• **WHAT THE EXERCISE ASKS**: Could you count the lines in the data that contain "search"? Reply with the number only.

• **Stored data**:
#####

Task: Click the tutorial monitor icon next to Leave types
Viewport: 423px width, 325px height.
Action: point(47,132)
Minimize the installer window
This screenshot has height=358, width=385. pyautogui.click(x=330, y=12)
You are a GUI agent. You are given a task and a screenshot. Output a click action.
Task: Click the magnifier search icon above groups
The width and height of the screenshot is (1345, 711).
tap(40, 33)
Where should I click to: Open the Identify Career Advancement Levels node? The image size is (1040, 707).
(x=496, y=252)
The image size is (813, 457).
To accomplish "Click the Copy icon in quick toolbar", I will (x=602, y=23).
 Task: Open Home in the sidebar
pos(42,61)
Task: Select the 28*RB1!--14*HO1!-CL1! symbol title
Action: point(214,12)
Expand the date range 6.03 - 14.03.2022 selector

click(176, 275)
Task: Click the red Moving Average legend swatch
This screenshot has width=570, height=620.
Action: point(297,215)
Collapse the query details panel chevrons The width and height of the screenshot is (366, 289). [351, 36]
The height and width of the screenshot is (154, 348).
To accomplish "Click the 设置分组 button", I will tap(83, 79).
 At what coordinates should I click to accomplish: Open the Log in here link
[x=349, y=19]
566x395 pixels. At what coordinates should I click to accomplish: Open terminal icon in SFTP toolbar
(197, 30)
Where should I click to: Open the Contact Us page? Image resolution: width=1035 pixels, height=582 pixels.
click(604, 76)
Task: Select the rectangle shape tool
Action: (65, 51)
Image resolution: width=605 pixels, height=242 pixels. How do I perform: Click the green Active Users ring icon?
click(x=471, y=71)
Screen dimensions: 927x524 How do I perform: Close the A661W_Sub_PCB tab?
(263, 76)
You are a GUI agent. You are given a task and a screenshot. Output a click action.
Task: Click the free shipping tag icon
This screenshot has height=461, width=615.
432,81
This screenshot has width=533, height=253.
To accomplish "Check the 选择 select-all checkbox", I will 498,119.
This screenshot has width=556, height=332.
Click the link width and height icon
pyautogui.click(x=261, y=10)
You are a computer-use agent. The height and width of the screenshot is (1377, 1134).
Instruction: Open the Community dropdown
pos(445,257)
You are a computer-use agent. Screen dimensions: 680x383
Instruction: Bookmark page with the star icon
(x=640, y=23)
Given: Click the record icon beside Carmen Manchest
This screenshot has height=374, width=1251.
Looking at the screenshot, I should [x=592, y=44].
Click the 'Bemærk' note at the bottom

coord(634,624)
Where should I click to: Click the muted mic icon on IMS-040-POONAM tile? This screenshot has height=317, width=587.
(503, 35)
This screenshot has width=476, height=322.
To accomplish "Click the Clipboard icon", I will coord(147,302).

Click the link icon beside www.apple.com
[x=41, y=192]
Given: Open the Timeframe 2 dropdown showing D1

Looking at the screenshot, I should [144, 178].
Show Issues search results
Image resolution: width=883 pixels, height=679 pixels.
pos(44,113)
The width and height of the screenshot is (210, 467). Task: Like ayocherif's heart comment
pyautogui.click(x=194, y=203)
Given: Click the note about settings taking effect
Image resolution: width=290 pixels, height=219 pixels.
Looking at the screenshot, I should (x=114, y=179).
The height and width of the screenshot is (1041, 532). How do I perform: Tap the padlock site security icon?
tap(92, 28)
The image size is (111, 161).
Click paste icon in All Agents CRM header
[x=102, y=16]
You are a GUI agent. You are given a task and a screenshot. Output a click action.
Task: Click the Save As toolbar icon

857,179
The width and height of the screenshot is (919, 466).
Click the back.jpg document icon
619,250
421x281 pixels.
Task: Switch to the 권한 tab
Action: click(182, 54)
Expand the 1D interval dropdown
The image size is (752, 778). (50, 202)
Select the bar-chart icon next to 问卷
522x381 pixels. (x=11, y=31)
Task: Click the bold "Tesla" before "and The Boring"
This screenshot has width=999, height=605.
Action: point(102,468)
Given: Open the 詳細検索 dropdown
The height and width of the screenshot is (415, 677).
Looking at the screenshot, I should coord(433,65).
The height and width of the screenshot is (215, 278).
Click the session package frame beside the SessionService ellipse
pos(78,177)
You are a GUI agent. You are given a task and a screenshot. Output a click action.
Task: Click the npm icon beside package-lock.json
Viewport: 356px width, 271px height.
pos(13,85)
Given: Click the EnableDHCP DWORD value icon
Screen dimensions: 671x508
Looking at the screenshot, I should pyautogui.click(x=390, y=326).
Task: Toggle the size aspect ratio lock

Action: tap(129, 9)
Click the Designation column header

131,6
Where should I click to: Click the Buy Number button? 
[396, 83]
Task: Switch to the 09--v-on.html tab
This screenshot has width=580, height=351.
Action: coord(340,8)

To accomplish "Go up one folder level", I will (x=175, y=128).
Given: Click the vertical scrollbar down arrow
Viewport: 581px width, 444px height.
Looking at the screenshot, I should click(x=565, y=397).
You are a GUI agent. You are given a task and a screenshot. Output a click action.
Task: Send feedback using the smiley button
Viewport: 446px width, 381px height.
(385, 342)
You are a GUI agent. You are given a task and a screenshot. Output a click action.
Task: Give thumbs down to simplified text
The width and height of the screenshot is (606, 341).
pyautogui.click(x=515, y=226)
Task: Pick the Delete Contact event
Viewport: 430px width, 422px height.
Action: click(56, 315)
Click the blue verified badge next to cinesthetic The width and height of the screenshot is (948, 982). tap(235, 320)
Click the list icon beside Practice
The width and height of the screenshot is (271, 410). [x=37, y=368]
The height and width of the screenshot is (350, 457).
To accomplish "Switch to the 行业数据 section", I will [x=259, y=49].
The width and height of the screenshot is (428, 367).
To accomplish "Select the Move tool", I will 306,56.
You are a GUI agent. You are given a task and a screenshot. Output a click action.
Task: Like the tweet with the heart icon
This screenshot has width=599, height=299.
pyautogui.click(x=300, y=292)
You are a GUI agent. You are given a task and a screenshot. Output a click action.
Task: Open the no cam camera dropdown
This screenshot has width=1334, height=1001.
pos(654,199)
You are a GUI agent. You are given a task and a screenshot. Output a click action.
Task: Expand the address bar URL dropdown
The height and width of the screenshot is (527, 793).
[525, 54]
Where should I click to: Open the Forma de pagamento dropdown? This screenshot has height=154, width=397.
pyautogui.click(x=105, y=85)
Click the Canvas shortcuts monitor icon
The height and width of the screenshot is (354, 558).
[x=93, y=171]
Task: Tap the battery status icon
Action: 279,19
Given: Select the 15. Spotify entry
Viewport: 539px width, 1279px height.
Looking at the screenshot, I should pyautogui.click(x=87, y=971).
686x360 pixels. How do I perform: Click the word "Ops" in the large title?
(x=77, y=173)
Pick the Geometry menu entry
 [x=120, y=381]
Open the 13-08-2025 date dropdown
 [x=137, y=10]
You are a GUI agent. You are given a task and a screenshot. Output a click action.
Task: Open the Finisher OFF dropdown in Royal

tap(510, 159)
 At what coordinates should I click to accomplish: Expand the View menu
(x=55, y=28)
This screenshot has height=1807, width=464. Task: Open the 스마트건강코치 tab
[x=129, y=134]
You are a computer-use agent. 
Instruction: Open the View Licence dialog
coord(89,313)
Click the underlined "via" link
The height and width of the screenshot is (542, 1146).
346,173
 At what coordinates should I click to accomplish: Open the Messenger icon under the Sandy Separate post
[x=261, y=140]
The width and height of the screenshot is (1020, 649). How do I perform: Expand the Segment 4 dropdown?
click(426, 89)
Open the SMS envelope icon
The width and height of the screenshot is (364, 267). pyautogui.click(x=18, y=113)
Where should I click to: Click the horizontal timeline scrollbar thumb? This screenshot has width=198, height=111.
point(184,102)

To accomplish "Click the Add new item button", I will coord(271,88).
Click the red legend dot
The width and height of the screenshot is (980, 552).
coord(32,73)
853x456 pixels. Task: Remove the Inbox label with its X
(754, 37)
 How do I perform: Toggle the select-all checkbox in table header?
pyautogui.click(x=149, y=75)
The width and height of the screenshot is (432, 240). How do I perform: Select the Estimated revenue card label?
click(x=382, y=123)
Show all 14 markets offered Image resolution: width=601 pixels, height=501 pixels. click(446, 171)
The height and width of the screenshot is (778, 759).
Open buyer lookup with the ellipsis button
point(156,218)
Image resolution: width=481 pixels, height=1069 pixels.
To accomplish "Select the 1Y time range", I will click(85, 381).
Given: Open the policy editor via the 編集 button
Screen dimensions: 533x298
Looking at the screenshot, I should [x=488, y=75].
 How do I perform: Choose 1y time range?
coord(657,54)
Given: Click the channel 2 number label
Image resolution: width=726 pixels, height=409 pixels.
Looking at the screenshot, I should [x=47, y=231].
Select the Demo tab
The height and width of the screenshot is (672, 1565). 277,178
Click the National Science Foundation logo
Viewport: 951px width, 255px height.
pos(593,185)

#####

• **EXPECTED ANSWER**: 2